**RECORDS TO USE**.
------------------------------------
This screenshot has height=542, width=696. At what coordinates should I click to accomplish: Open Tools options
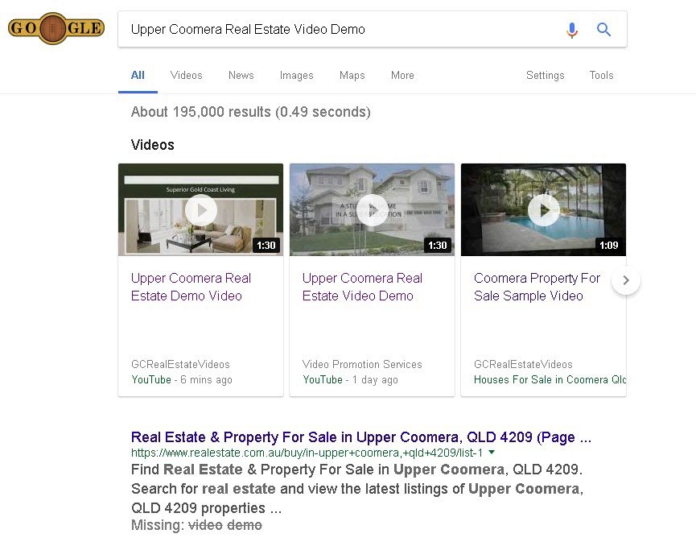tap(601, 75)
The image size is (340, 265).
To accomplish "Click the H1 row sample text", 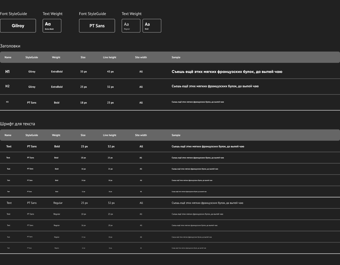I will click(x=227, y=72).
------------------------------------
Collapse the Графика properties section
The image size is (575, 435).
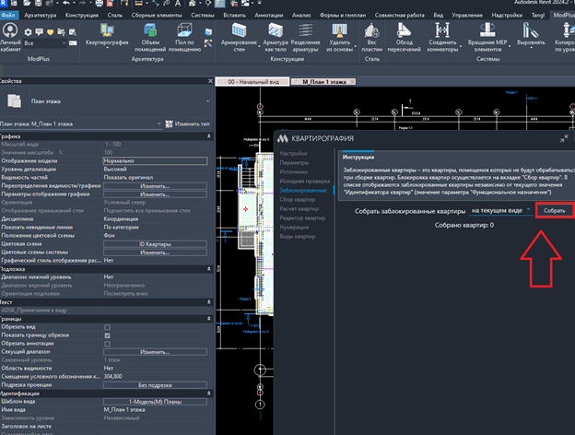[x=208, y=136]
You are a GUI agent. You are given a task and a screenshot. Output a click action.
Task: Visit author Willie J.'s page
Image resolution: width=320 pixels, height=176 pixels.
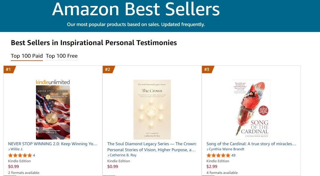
------------------------------------
**HOW TO COMPLETE THIS TASK**.
Go to the line with "You are a GUI" in the entries above and repeat every line from there through the line with "Image resolution: width=320", exactly and with no other text.

**EXPECTED ANSWER**.
You are a GUI agent. You are given a task and a screenshot. Output a click action.
Task: Visit author Willie J.'s page
Image resolution: width=320 pixels, height=176 pixels.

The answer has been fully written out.